Você pode transcrever literalmente o trecho do texto da página entre "Mateus. Cap. 19, vers." e "de blusa azul.", inclusive?

- TEXTO DA PÁGINA -

********

Pensei que tudo estivesse acabado. Pensei em reivindicar meu dia perfeito, em dialogar com a senhora, explicar que o livro era contrário às minhas idéias, mas que era preciso conhecê-lo para combater seus princípios equivocados...
- Me dexculpe meu filho, eu não xou de falar palavrão, maix pótaqueopariu, exe garotinho é um merda mexmo!
A senhora tinha confundido o candidato Sérgio Cabral, que passava atrás de mim com seus caudatários, com o outro. A política estragou o meu dia, mais uma vez.

quarta-feira, julho 12, 2006

Mateus. Cap. 19, vers. 13 ao 15.

Ao fundo, "Briga de galo", de Jean-León Gérôme (França, 1824-1904). Museu D'Orsay, Paris. Em primeiro plano, crianças brincando com arte conseguiram me deixar otimista. Imaginei:
- Qual é o nome do galo preto, tia? Perguntou a garotinha de blusa azul.
Enquanto a professora pensava na Académie des Beaux-Arts e em todas as metáforas que poderia usar para responder...
- Frederico. Disse o jovem de camisa bege.
- E não é um galo, é um straznovix marciano. Continuou, gesticulando freneticamente.
Todos riram e pensaram que a arte era um negócio muito bacana. Depois cresceram e pagaram impostos para sempre.

sábado, julho 08, 2006

Tropa de elite

Em caso de vida ou morte, queremos a nata da medicina. Para música, Beethoven e seus melhores intérpretes. Se estamos em litígio, que seja um juiz íntegro e experiente. Para a educação de nossos filhos, as melhores escolas. É natural a busca pelo melhor quando precisamos lidar com as questões importantes de nossas vidas, através da valorização do mérito dos indivíduos, em suas artes, profissões e especialidades. O espírito anti-elite, que gostam de chamar de popular, é um equívoco da retórica vazia do frenesi revolucionário que molha as calças de nove entre dez intelectuais latino-americanos, ainda nos dias de hoje.

O que falsamente se chama de “elite política” no Brasil e na América Latina é apenas uma degeneração oligárquica. Dizem que a elite política que precisamos, formada pelos melhores homens e mulheres de vocação pública, não tem estômago para a sujeira do jogo político. Assim seja. Política não é candidatura, mandato, eleição. Presidentes, senadores e demais magistrados são meros servidores, a serviço do público, a nosso serviço. A história é conseqüência das idéias, da cultura, do debate que se dá na sociedade civil.

Tropa, vamos ao debate!

terça-feira, julho 04, 2006

Ao princípio


“Durante o tempo em que os homens vivem sem um poder comum, capaz de manter a todos em respeito, eles se encontram naquela condição chamada guerra; e uma guerra que é de todos os homens contra todos os homens.”
...

********

[Registros contidos em um conjunto de dados]
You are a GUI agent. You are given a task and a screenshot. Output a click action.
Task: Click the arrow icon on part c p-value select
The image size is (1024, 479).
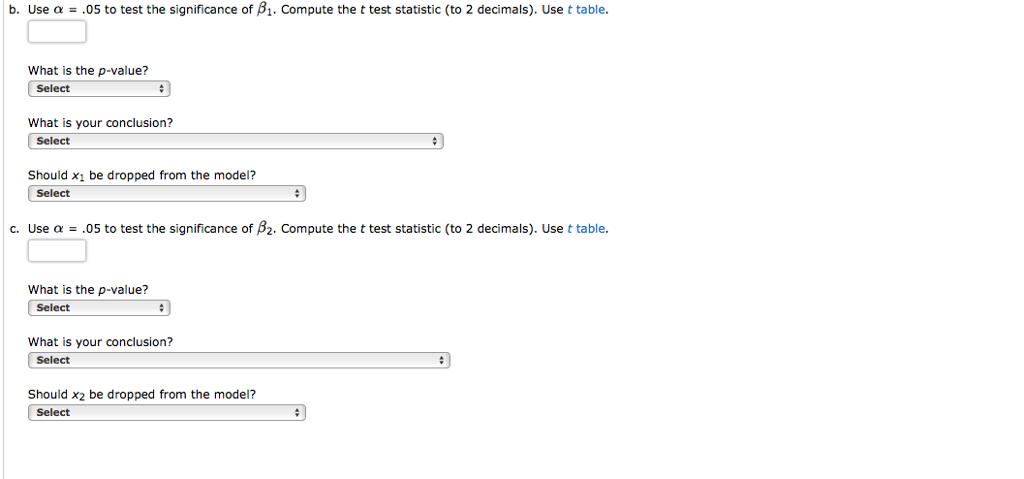pos(162,308)
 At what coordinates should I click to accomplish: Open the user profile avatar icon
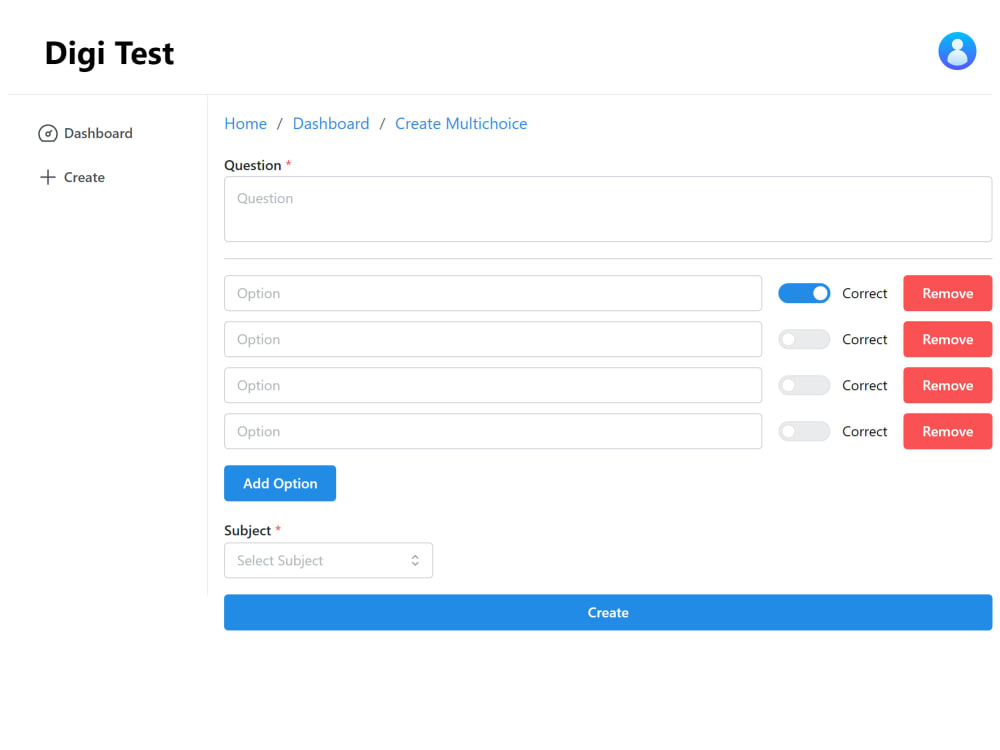point(957,51)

********

- RESPOSTA DO EXERCÍCIO -
Mateus. Cap. 19, vers. 13 ao 15.

Ao fundo, "Briga de galo", de Jean-León Gérôme (França, 1824-1904). Museu D'Orsay, Paris. Em primeiro plano, crianças brincando com arte conseguiram me deixar otimista. Imaginei:
- Qual é o nome do galo preto, tia? Perguntou a garotinha de blusa azul.